Modella il sapone e crea forme che ferma o lascia evolvere, trasformando il tempo in un mezzo. Il suo vocabolario di forme plastiche è in continua espansione: precipitati, crolli, rotoli, frammenti, colonne, divisori, muri, corde o direttamente legati all’anatomia del corpo umano: orecchie, cervelli, pelli, teschi, mani, falli. Alcune sono state imposte dal materiale stesso. Le sue forme, nella loro composizione e nel processo che subiscono, diventano poetiche, cariche di una metafisica della materia che evoca il passaggio del tempo, l’erosione, la trasformazione e la metamorfosi. L’allusione al testo Le Savon di Francis Ponge è stata decisiva fin dall’inizio e ha preso forma durante una serie di colloqui a Cerisy durante i laboratori contemporanei sullo scrittore nel 2015, dove ha incontrato Pascal Quignard.

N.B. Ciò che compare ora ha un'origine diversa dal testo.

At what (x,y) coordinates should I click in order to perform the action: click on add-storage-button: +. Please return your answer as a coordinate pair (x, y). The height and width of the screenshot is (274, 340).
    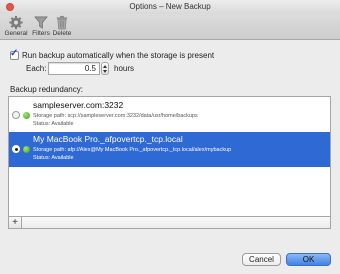
    Looking at the image, I should click on (16, 222).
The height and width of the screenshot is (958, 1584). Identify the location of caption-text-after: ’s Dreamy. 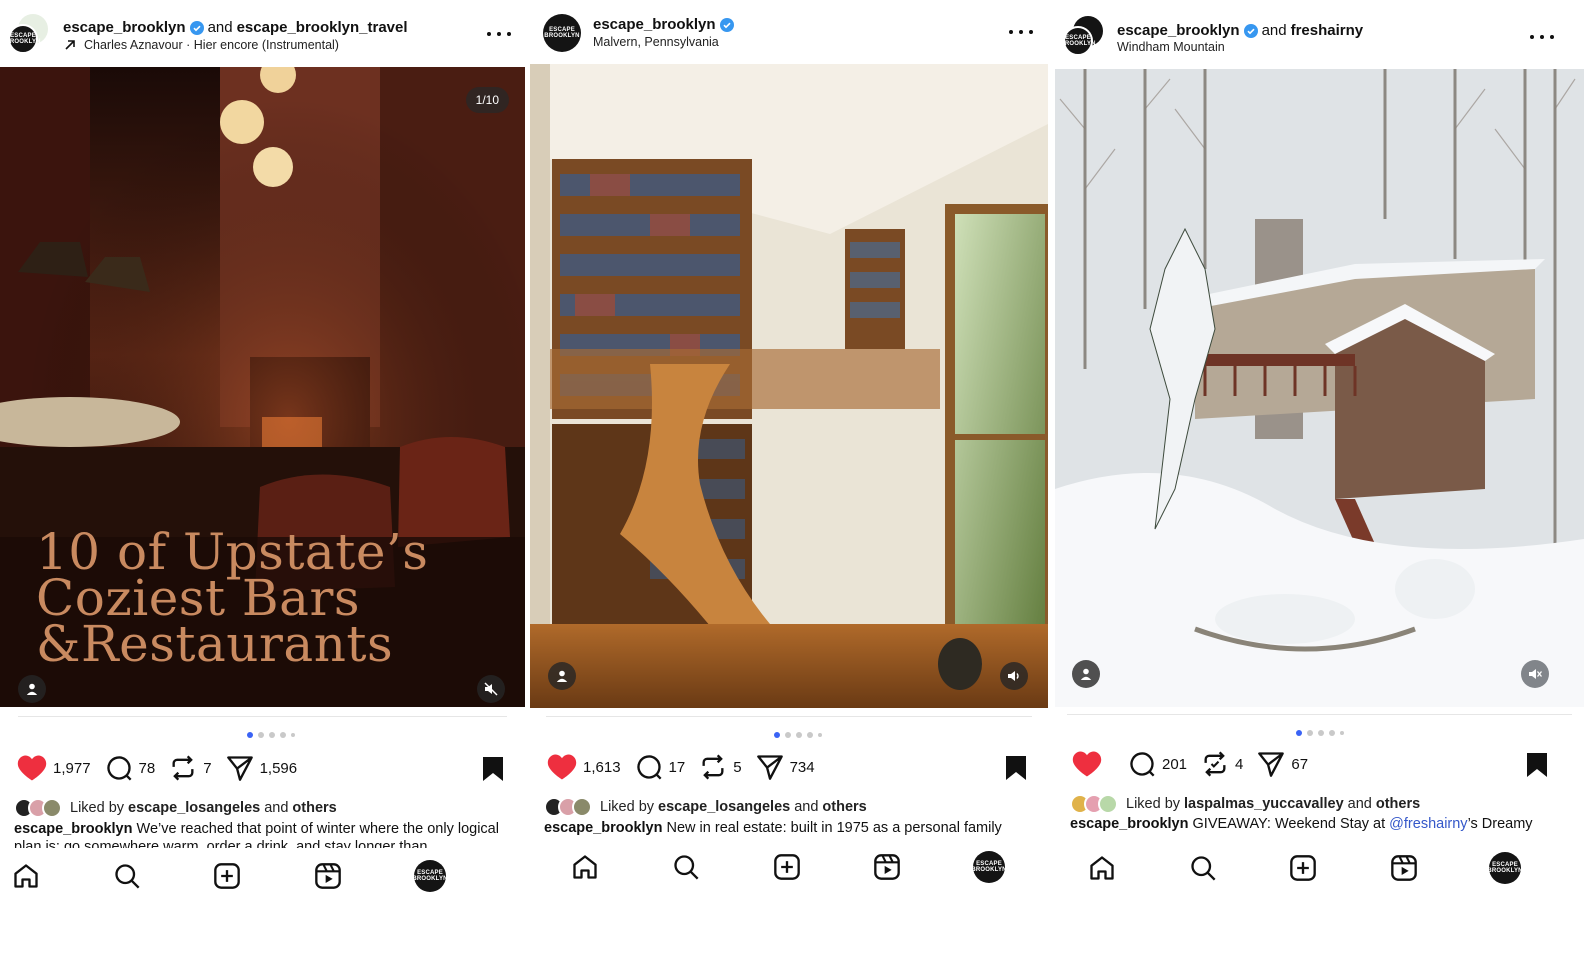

Biografia di Leonardo Dalla Torre

Leonardo Dalla Torre è nato a Venezia il 21 luglio 1995. Cresciuto nel centro storico della città, si è diplomato al Liceo Artistico Statale di Venezia nel 2013, proseguendo gli studi presso l’Accademia di Belle Arti di Venezia diplomandosi in Pittura nel 2017 e in Grafica d’Arte-Disegno nel 2019.

Come pittore approfondisce la propria ricerca indagando come principali tematiche la figurazione e il ritratto. I modelli utilizzati attingono sia dalle immagini della Storia dell’Arte e dei Maestri della pittura del passato, che dalla propria contemporaneità, alienando le differenze contestuali, accumunando i caratteri espressivi del corpo e della carne, rilevandone i sintomi e l’apertura in una pittura che cerca l’incombenza di una calamità, sospendendo le immagini in una deflagrazione perpetua.

L’indagine nella pittura si interroga sulle molteplici rappresentazioni della figurazione e del ritratto. Nello specifico viene osservata la carne, il corpo sondato attraverso la sua natura fragile di involucro, ma anche scrigno, contenitore di alterate preziosità. Attraverso un’ideale apertura dello stesso, viene mostrata la sua natura interna, la viscera e la sua caleidoscopica visione pittorica.

Esternamente, come le venature su un marmo bianco di Paros, si cercano i sintomi, i sospetti, i segni traditori di una differente realtà, che corrono ora fugaci ora concreti: sangue, vene, lividi che affiorano e si mostrano in un gioco di rimandi a nature dissimili, ornamenti parassiti, affezioni della figura che muta, muore e rinasce.

L’integra purezza delle immagini viene intaccata da un intervento infestante che si dirama voracemente sull’olio modellato e stratificato cercando l’impressione di un tegumento, compromettendolo e alterandolo. Dove l’occhio incontra la bellezza, questa viene in parte sottratta, accecata, ritorcendosi contro quella realtà pensata immortale.